ECLI:NL:RBDHA:2025:23735

Rechtbank Den Haag

Datum uitspraak
10 december 2025
Publicatiedatum
12 december 2025
Zaaknummer
NL25.50249
Instantie
Rechtbank Den Haag
Type
Uitspraak
Procedures
  • Eerste aanleg - enkelvoudig
Vindplaatsen
  • Rechtspraak.nl
AI samenvatting door LexboostAutomatisch gegenereerd

Afwijzing verzoek voorlopige voorziening asielaanvraag met verwijzing naar verantwoordelijkheidsbeginsel

In deze zaak heeft de voorzieningenrechter van de Rechtbank Den Haag op 10 december 2025 uitspraak gedaan in een verzoek om voorlopige voorziening in het kader van een asielaanvraag. Verzoekster, die samen met haar minderjarige kinderen een asielaanvraag had ingediend, kreeg te horen dat haar aanvraag niet in behandeling werd genomen omdat Spanje verantwoordelijk was voor de behandeling van de aanvraag.

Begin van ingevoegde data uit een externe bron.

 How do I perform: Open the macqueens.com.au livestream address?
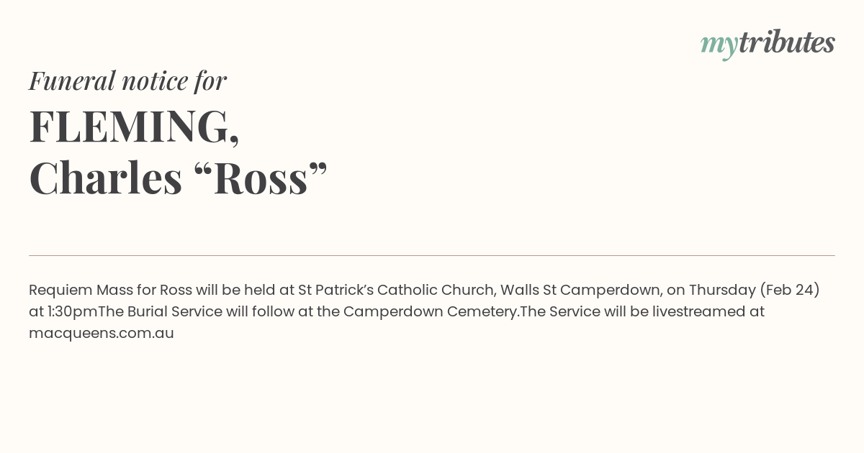click(x=102, y=334)
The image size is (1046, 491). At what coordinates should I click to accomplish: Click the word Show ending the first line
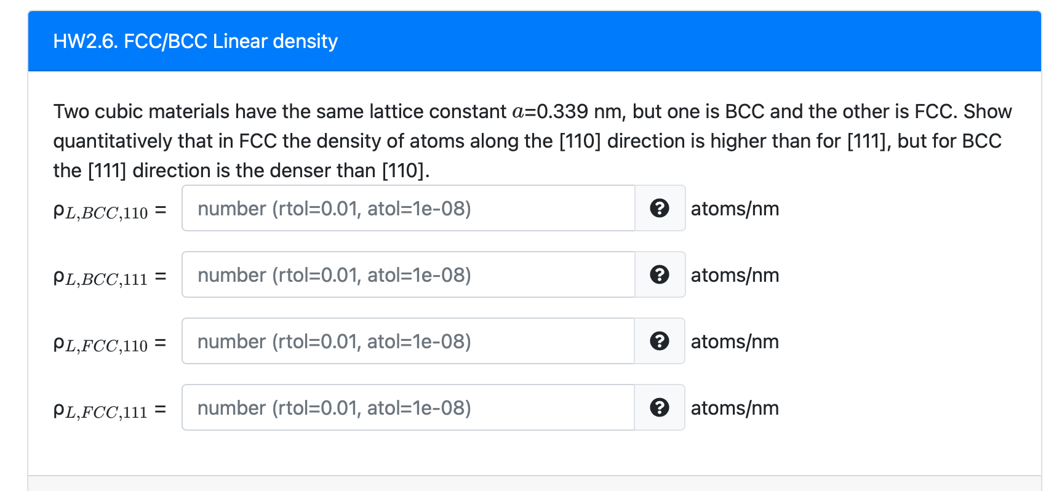pos(987,111)
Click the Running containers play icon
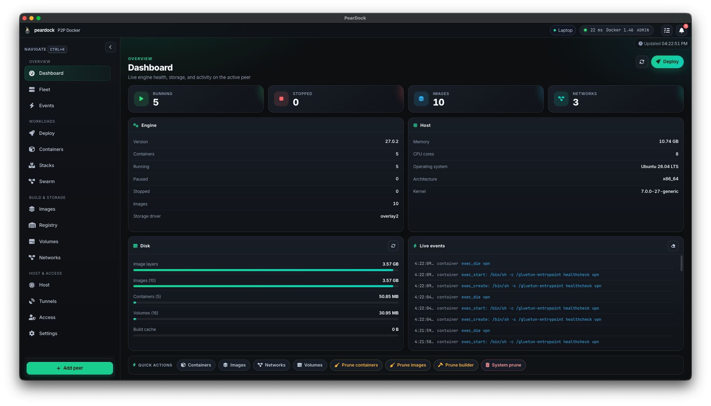Screen dimensions: 711x406 tap(141, 99)
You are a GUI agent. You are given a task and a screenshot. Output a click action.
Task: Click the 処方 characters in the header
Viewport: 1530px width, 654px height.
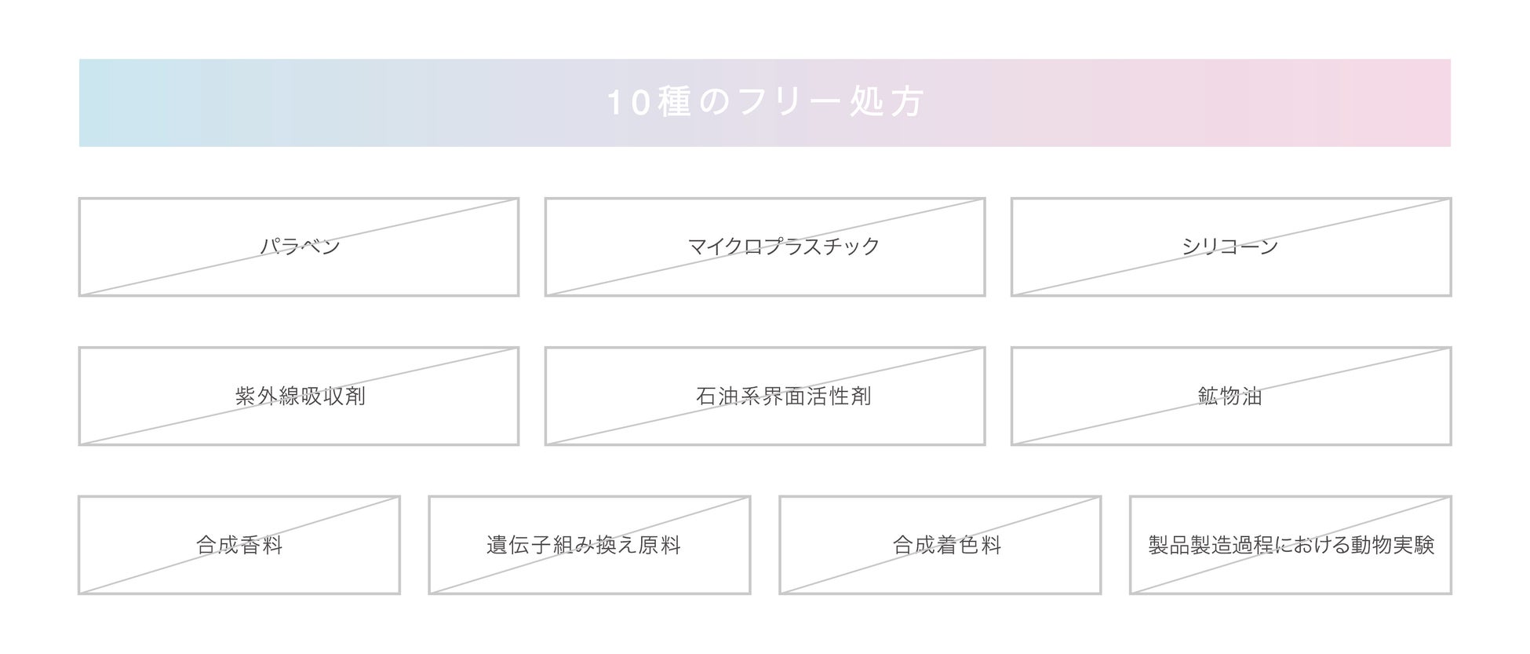pos(886,102)
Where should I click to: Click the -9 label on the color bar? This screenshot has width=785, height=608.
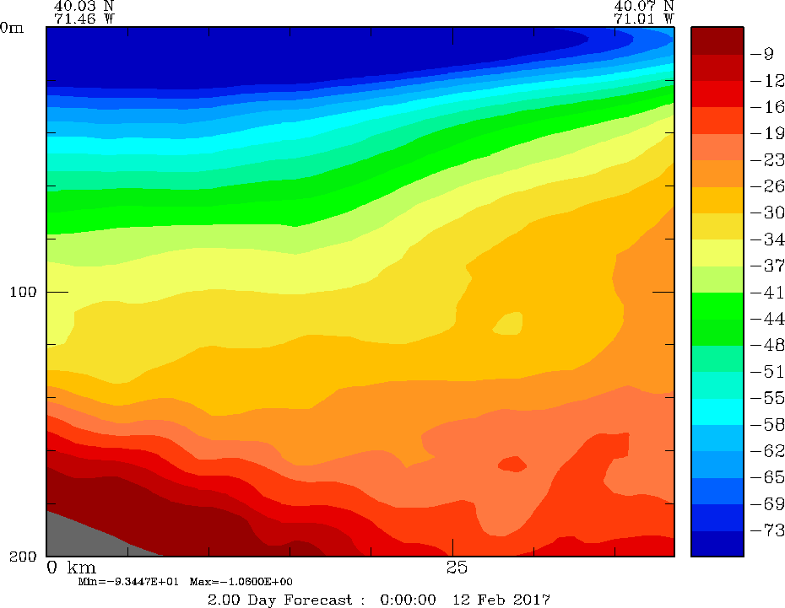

Dit besluit was genomen door de minister van Asiel en Migratie op 14 oktober 2025. Verzoekster heeft hiertegen beroep ingesteld en verzocht om een voorlopige voorziening. De voorzieningenrechter heeft op basis van artikel 8:83, derde lid, van de Algemene wet bestuursrecht uitspraak gedaan zonder zitting. In de overwegingen van de uitspraak werd verwezen naar een eerdere uitspraak van dezelfde rechtbank met zaaknummer NL25.50248, waarin het beroep van verzoekster werd behandeld. De voorzieningenrechter heeft het verzoek om voorlopige voorziening afgewezen, omdat er geen aanleiding was voor een proceskostenveroordeling. De uitspraak is openbaar gemaakt en er staat geen hoger beroep of verzet open tegen deze beslissing.

Uitspraak

RECHTBANK DEN HAAG

Zittingsplaats Middelburg
Bestuursrecht
zaaknummer: NL25.50249

uitspraak van de voorzieningenrechter in de zaak tussen

[verzoekster], V-nummer: [V-nummer], verzoekster

mede namens haar minderjarige kinderen
[kind 1],
[kind 2], en
[kind 3]
(gemachtigde: mr. P.C. Menick),
en

de minister van Asiel en Migratie, verweerder

(gemachtigde: mr. A. Sloots).

Procesverloop

Met het besluit van 14 oktober 2025 heeft verweerder de asielaanvraag van verzoekster niet in behandeling genomen op de grond dat Spanje verantwoordelijk is voor de behandeling daarvan.
Verzoekster heeft beroep ingesteld. Zij heeft verder de voorzieningenrechter verzocht om een voorlopige voorziening te treffen.
De voorzieningenrechter doet op grond van artikel 8:83, derde lid, van de Algemene wet bestuursrecht uitspraak zonder zitting.

Overwegingen

1. Met de uitspraak van vandaag, zaaknummer NL25.50248, heeft de rechtbank uitspraak gedaan op het beroep. De voorzieningenrechter wijst het verzoek om die reden af.
2. Voor een proceskostenveroordeling bestaat geen aanleiding.

Beslissing

De voorzieningenrechter wijst het verzoek om voorlopige voorziening af.
Deze uitspraak is gedaan op 10 december 2025 door mr. M.L. Weerkamp, voorzieningenrechter, in aanwezigheid van N.A. D’Hoore, griffier, en openbaar gemaakt door middel van geanonimiseerde publicatie op www.rechtspraak.nl.
De uitspraak is bekendgemaakt op:
Tegen deze uitspraak staat geen hoger beroep of verzet open.